In one example, when the bottom surface 3402 of the first rear case recess 341 and the bottom surface 3402 of the second rear case recess 342 are formed with the rear case protrusions 344 at the side of the rear case notch 343, the rear case protrusions 344 on the first rear case side wall 341 are different from the rear case protrusions 344 on the second rear case side wall 342, and the rear case protrusions 344 having different shapes can play a fool-proof role, that is, the middle case top wall 23 and the middle case bottom wall 24 are prevented from being inverted and the first middle case side wall 251 and the second middle case side wall 252 are prevented from being inverted when the middle case 20 and the rear case 30 are installed. The differences here may be: the rear case protrusion 344 on the first rear case recess 341 and the rear case protrusion 344 on the second rear case recess 342 are different in shape, size, or position with respect to the center of the bottom surface 3402 of the first rear case recess 341 and the bottom surface 3402 of the second rear case recess 342.

A rear housing mounting portion 345 is formed at a bottom surface 3402 of each rear housing recess 34. Specifically, the bottom surface 3402 of the first rear case recess 341 and the bottom surface 3402 of the second rear case recess 342 are each provided with a rear case mounting part 345. In one example, the number of rear case mounting parts 345 provided on the bottom surface 3402 of each rear case recess 34 may be plural. A partial rear housing mount 345 is provided on the rear housing projection 344, the rear housing mount 345 provided on the rear housing projection 344 being matingly lockable with the second end mount 2621 provided on the second recess 362; the remaining rear housing mounting portions 345 are provided on the rear housing side wall 34 at positions other than the rear housing projection 344, and the rear housing mounting portions 345 provided at positions other than the rear housing projection 344 are fitted and locked with the second end mounting portions 2621 provided at positions other than the second recess 262. In this embodiment, the rear housing mounting portion 345 is a locking hole with a thread, and the second end mounting portion 2621 is a mounting hole with a thread. When the second end mounting portion 2621 is mated with the rear housing mounting portion 345, screws are passed through the mounting holes and locked in the locking holes to connect the rear housing 30 to the second end 22 of the middle housing sidewall 25.

Referring to fig. 2 to 4, and fig. 12 and 13, the input/output module 40 includes a circuit board 42 and a module body 41. The circuit board 42 includes a substrate 421 and an electronic component 422 disposed on the substrate.

The plurality of input/output modules 40 are disposed between the front case 10 and the middle case 20 and mounted on the front case 10 and/or the middle case 20, and are received in the first sub receiving cavity 81. Specifically, taking two input/output modules 40 as an example, the two input/output modules 40 may be both mounted on the front case 10 only; alternatively, both of the input-output modules 40 may be mounted only on the middle case 20; alternatively, both the input and output modules 40 may be mounted on the front case 10 and the middle case 20 at the same time; alternatively, one of the two input/output modules 40 is mounted only on the front case 10, and the other is mounted only on the middle case 20; alternatively, one of the two input/output modules 40 is mounted on only the front case 10, and the other is mounted on both the front case 10 and the middle case 20; alternatively, one of the two input and output modules 40 is mounted on only the middle case 20, and the other is mounted on both the front case 10 and the middle case 20.
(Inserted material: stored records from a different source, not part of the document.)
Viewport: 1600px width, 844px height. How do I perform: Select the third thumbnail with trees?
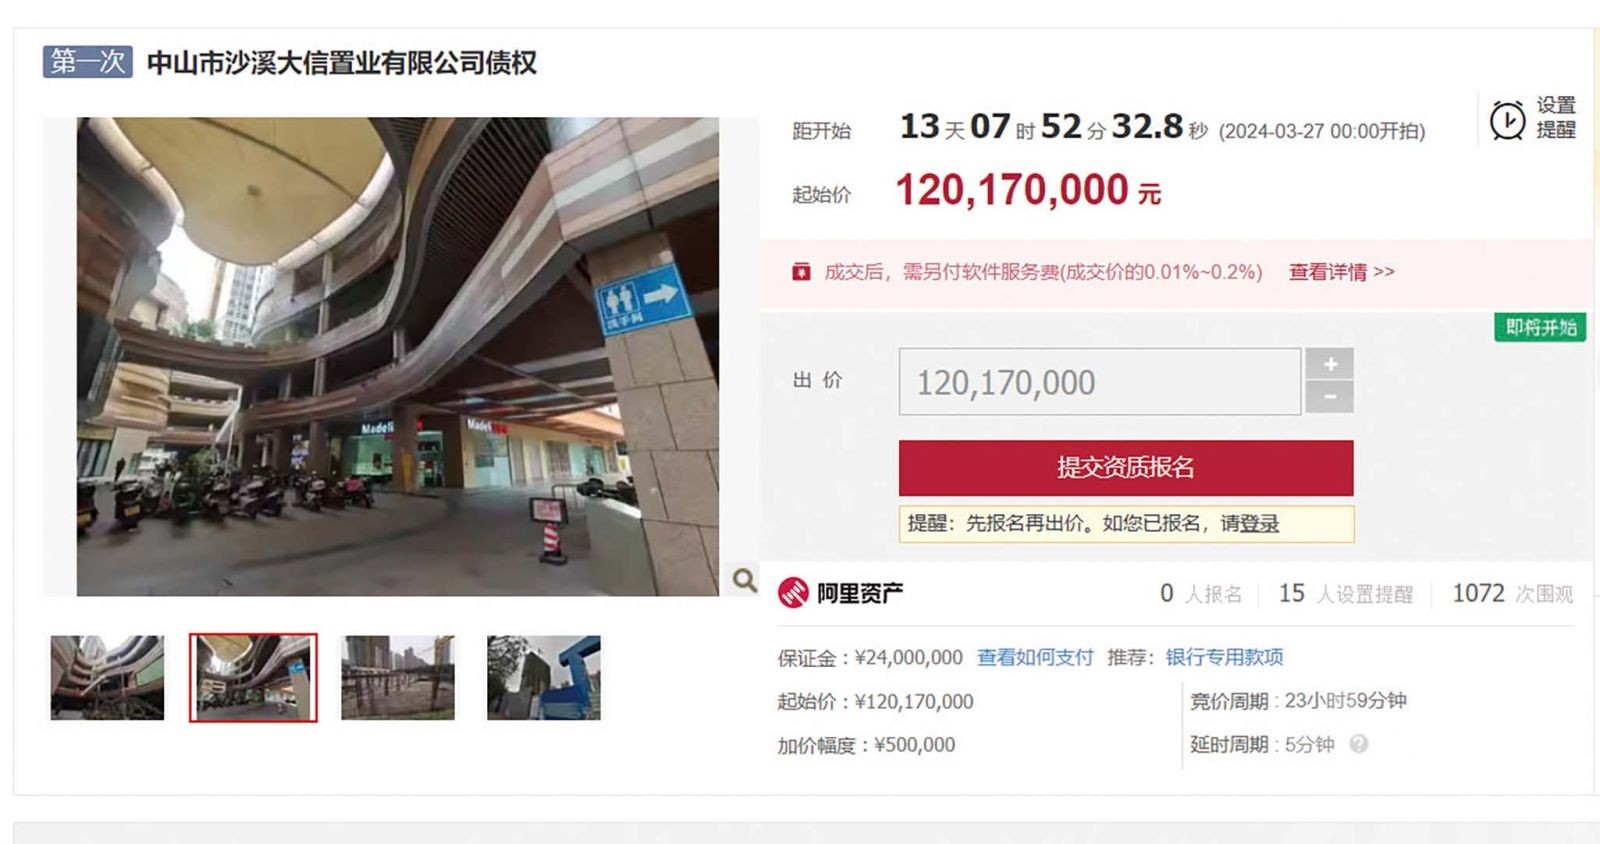(x=398, y=677)
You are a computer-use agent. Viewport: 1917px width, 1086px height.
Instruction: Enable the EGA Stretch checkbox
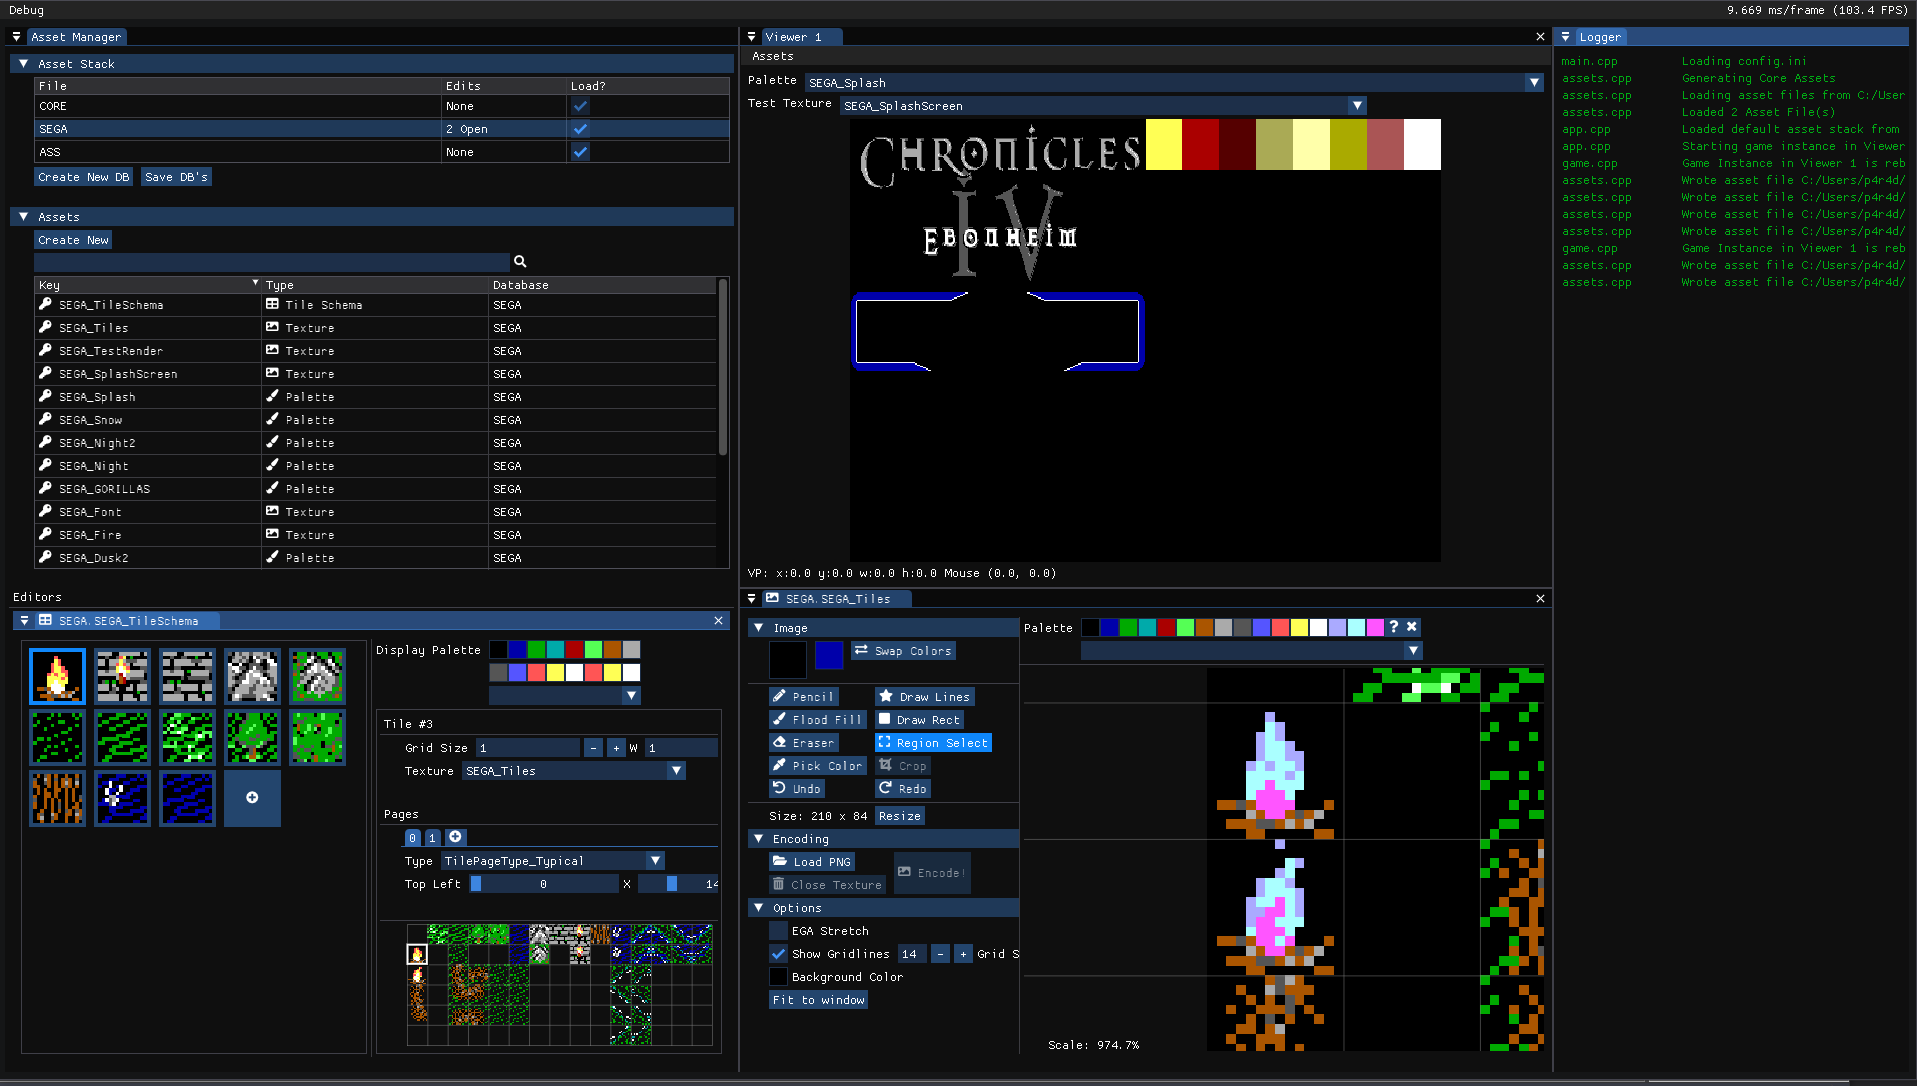[778, 931]
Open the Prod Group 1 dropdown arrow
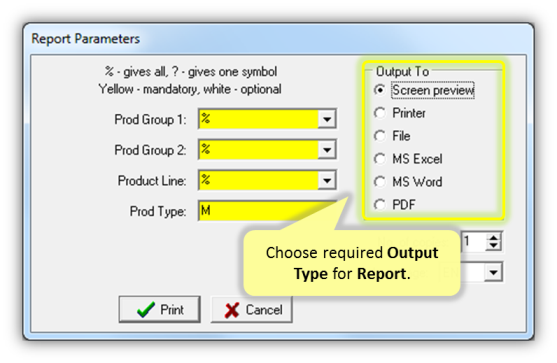Viewport: 557px width, 363px height. pos(327,119)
The plurality of input-output modules 40 may be light emitting modules and/or imaging modules. Specifically, the plurality of input/output modules 40 may be all light emitting modules; alternatively, the plurality of input/output modules 40 may be all imaging modules; alternatively, part of the input/output module 40 is a light emitting module, and part of the input/output module 40 is an imaging module. When the input/output module 40 is an imaging module, the input/output module 40 can receive a first optical signal passing through the front housing 10 from the outside; when the input/output module 40 is a light emitting module, the input/output module 40 can emit a second optical signal through the front case 10 to the outside.
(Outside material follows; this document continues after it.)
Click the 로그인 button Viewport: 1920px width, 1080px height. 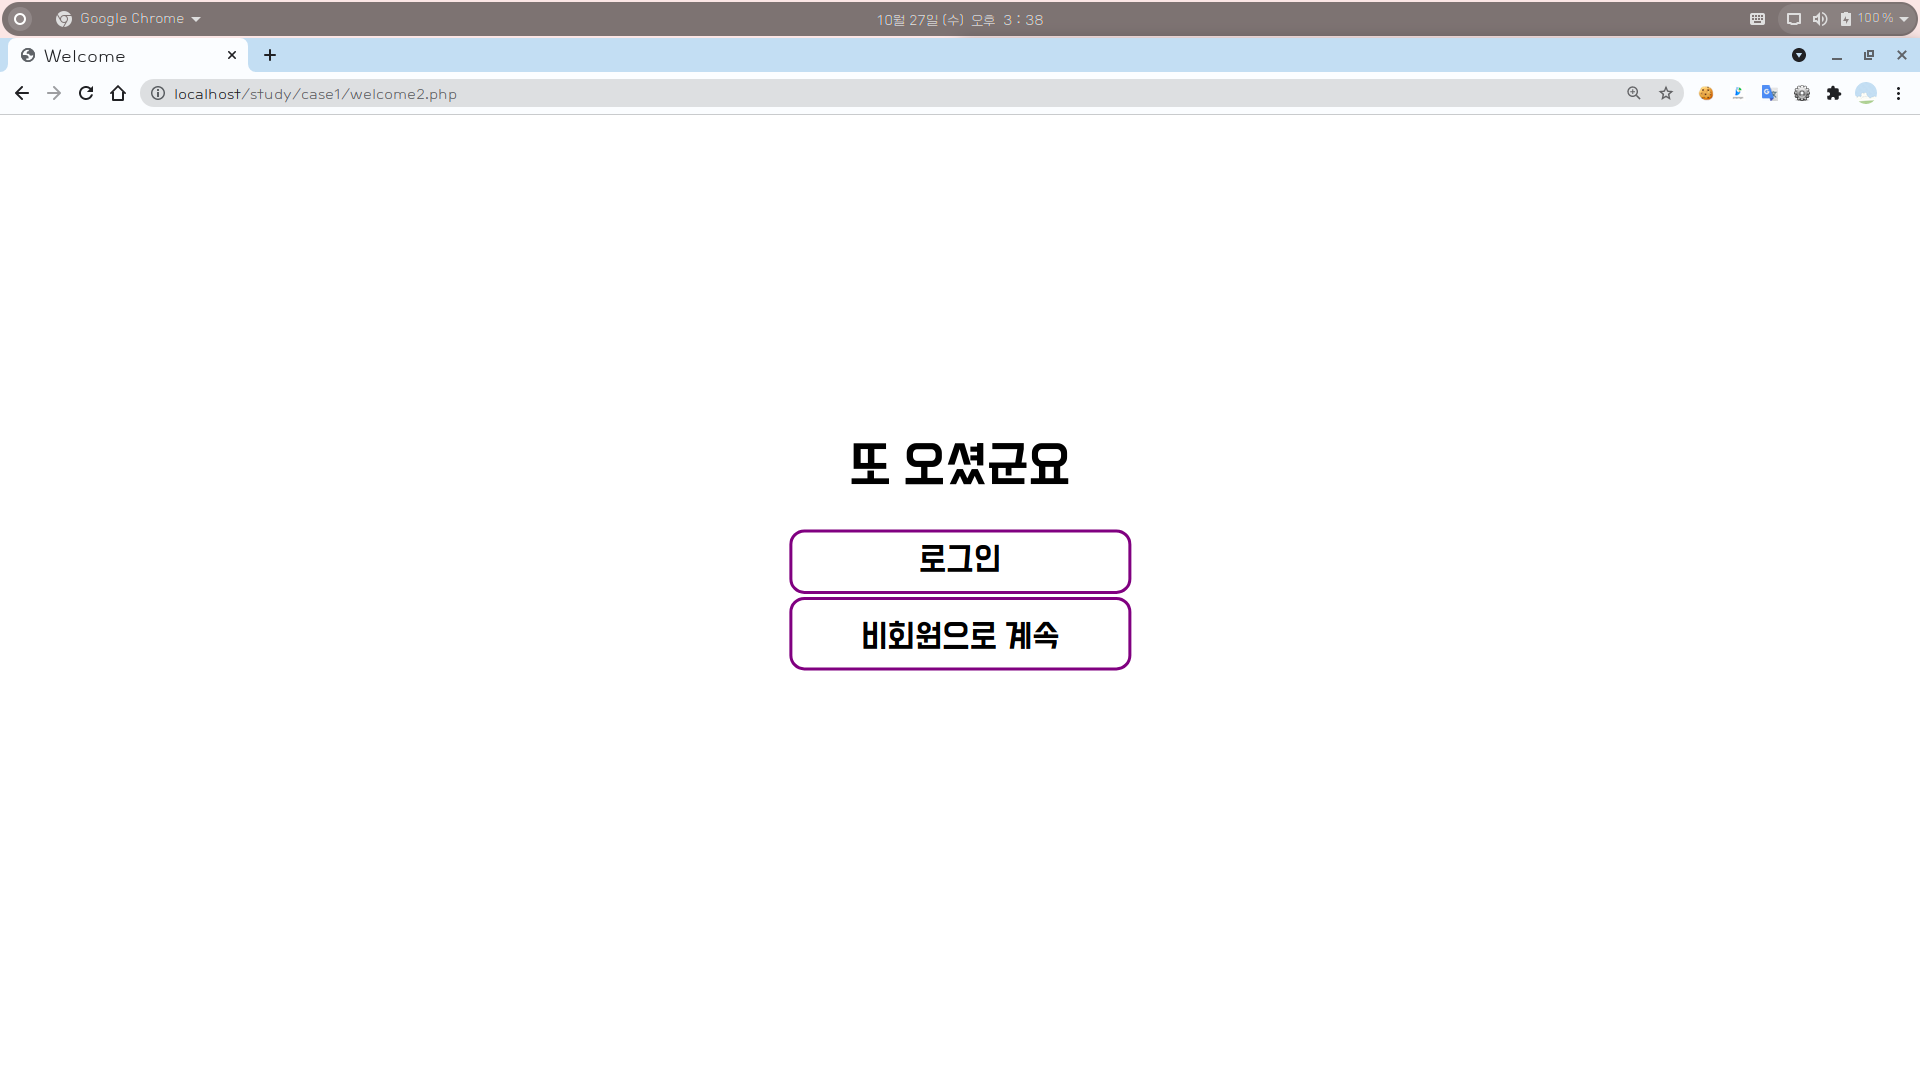pos(959,561)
The imaging module comprises any one or more of a visible light camera module, a thermal imaging camera module, an infrared light camera module and a flight time camera module; the light-emitting module comprises one or more of a light supplement lamp, a radar, a flight time projector and a structured light projector. For example, if the two input/output modules 40 are both imaging modules, the two input/output modules 40 may be both visible light camera modules, and at this time, the two visible light camera modules may be used as binocular cameras for measuring depth information of a scene. For another example, if the two input/output modules 40 are both imaging modules, one of the two input/output modules 40 may be a visible light camera module, and the other may be a thermal imaging camera module, and at this time, the input/output assembly 100 formed by the two input/output modules 40 and the elements such as the front shell 10, the middle shell 20, and the rear shell 30 is a dual-light camera, and the dual-light camera can be used in application scenes such as forest fire prevention and night car chase through dual-light fusion. For another example, if one of the two input/output modules 40 is an imaging module and the other is a light emitting module, the input/output module 40 as the imaging module may be an infrared camera, and the input/output module 40 as the light emitting module may be a structured light projector, and the infrared camera and the structured light projector constitute a structured light depth camera for measuring depth information of a scene. For another example, if two input/output modules 40 are light-emitting modules, one of the two input/output modules 40 may be a visible light supplement lamp, and the other input/output module 40 may be an infrared light supplement lamp, and at this time, the two input/output modules 40 form a light supplement assembly, which may be used for light supplement in a shooting scene with darker brightness. Of course, the above-mentioned matching manner of the input/output module 40 is only an example, and is not to be construed as limiting the embodiment of the present invention.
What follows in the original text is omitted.